Häftling Nr. 41948: Bejarano wuchs in einer „assimilierten
jüdischen Familie“ im Saarland auf, ihr Vater war Oberkantor
der jüdischen Gemeinde in Saarbrücken, später in Ulm, und
arbeitete auch an der Oper. Von ihm hat das Mädchen Esther die Leidenschaft
für Musik vermittelt bekommen, bereits als kleines Kind lernt sie
Klavier spielen. 16 ist sie, als die Nazis das jüdische Mädchen
1941 in das Zwangsarbeitslager Neuendorf bei Fürstenwalde/Spree stecken.

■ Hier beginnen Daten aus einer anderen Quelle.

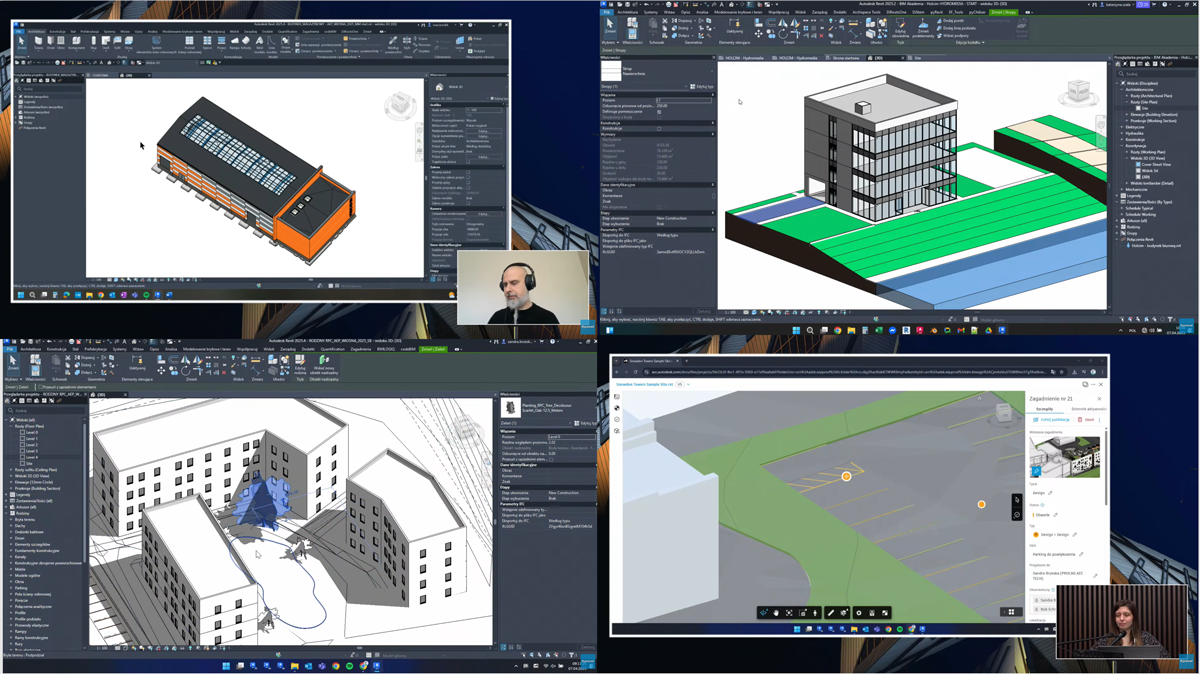The width and height of the screenshot is (1200, 674).
Task: Click the Zmień podelementy ribbon icon
Action: point(923,25)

Dass dies ein Abschied für immer von der Familie sein wird, erfährt
sie erst viel später – Eltern, Schwester und Schwager werden
von den Nazis ermordet.
In Fürstenwalde muss die junge Esther zunächst zwei Jahre lang
in einer Gärtnerei arbeiten, bevor sie im April 1943 zusammen mit
anderen in Viehwaggons ins Arbeitslager nach Auschwitz deportiert wird.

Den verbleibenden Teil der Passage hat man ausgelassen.